== Provided data ==
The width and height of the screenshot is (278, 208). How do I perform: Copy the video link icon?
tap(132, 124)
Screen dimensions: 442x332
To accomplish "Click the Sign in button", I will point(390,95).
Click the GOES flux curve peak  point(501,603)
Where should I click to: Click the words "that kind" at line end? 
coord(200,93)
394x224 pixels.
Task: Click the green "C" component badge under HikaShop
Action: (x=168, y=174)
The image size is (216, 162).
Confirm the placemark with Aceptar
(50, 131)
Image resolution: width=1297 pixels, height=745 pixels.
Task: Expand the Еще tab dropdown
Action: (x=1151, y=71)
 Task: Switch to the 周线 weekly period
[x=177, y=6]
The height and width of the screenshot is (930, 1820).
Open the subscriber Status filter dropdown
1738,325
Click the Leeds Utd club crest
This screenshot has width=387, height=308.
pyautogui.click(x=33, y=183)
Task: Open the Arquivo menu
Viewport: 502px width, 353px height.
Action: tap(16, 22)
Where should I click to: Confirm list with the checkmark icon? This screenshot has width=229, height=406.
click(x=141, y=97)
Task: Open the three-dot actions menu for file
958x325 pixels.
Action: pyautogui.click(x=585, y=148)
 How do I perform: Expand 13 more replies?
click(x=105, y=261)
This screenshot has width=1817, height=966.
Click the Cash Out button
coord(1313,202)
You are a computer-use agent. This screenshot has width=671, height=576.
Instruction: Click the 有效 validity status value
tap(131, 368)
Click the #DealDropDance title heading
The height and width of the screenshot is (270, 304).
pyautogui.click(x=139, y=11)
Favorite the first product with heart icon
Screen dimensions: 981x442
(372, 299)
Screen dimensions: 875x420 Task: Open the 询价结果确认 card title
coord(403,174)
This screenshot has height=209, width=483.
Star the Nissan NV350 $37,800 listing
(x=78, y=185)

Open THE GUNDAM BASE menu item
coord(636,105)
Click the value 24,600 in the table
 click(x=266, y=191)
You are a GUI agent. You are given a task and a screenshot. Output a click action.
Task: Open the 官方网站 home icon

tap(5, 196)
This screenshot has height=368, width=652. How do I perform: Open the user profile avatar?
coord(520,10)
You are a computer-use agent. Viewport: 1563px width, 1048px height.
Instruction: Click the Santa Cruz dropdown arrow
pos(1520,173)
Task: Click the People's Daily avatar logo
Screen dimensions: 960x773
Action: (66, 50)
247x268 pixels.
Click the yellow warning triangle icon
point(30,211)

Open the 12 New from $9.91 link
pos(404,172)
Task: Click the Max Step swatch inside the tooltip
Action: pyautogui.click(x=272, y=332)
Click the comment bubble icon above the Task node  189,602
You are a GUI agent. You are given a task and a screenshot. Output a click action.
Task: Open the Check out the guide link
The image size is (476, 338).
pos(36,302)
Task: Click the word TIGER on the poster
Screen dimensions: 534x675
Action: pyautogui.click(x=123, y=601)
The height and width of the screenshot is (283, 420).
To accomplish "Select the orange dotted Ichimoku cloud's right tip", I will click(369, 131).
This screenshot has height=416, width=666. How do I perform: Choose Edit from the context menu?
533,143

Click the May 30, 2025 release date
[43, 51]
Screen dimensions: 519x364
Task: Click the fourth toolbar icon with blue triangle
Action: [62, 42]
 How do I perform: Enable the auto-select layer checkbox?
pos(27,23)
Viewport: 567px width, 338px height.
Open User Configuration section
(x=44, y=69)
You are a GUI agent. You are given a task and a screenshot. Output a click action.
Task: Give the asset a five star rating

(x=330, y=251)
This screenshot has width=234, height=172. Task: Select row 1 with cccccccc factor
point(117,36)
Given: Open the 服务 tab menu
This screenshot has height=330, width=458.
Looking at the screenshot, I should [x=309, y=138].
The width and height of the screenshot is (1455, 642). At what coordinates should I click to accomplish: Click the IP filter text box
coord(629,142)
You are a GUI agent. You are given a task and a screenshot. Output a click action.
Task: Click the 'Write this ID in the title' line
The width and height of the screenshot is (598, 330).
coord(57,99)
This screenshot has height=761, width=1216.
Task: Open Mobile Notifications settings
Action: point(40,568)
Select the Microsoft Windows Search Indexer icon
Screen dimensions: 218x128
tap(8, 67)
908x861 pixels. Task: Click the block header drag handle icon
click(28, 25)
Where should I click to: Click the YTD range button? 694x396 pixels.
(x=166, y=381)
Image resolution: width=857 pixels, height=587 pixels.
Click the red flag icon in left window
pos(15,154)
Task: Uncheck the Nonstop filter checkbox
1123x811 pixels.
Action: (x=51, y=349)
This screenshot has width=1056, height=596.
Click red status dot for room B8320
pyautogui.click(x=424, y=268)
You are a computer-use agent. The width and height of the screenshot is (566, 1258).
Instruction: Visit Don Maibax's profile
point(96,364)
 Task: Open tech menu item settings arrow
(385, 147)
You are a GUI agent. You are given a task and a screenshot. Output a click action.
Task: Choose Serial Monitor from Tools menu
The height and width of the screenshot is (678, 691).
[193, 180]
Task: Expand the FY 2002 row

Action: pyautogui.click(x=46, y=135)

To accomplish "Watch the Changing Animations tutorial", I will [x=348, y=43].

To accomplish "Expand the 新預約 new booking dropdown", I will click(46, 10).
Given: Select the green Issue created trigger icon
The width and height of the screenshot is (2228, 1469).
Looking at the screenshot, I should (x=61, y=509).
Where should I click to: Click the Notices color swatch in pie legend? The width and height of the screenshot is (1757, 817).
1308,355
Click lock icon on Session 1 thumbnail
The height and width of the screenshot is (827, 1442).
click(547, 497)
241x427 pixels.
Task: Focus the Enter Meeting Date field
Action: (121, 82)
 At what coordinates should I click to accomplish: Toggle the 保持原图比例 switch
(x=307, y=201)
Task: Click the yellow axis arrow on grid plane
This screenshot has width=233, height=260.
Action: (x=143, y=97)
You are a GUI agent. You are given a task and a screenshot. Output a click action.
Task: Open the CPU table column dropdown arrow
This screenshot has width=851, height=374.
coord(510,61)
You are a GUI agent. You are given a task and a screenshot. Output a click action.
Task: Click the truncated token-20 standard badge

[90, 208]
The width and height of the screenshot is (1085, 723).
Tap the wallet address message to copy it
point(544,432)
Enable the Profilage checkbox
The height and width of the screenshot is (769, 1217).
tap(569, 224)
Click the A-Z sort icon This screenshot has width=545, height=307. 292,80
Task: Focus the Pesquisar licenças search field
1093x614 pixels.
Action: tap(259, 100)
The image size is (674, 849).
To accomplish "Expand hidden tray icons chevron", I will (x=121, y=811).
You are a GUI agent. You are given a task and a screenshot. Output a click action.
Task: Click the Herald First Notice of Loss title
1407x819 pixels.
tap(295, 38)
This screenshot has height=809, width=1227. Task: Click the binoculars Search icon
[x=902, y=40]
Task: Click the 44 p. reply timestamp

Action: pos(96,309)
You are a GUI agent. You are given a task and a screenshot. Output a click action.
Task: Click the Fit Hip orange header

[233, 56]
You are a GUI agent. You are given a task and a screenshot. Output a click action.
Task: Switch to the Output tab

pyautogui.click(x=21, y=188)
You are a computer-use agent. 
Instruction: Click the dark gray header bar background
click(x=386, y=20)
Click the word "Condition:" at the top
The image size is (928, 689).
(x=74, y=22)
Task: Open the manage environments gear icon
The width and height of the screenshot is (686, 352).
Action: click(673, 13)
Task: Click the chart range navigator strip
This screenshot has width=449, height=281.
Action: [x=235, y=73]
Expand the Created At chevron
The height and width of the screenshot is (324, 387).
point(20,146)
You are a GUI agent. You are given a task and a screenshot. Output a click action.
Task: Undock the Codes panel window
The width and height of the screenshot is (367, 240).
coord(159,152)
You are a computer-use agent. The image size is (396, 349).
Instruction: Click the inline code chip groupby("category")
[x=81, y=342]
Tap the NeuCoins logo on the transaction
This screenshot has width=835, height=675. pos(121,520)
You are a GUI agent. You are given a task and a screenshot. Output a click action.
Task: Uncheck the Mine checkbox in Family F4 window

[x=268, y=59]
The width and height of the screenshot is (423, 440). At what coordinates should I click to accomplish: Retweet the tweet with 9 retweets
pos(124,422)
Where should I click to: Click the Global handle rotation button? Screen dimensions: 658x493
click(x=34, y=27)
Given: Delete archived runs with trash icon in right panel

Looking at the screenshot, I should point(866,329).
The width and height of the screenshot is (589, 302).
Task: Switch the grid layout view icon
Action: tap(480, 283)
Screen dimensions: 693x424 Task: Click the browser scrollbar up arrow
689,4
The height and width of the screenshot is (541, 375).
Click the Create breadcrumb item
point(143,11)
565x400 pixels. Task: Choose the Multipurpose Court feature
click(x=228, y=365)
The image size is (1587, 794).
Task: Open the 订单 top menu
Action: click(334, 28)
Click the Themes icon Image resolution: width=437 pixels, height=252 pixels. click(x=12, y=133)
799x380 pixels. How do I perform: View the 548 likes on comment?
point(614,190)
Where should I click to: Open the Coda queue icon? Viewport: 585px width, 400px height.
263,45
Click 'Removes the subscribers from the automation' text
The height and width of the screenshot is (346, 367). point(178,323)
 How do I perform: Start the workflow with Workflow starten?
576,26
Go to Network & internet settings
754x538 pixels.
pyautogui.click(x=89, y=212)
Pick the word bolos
===
Number of lines above containing the word "computer": state it and add nothing else.

5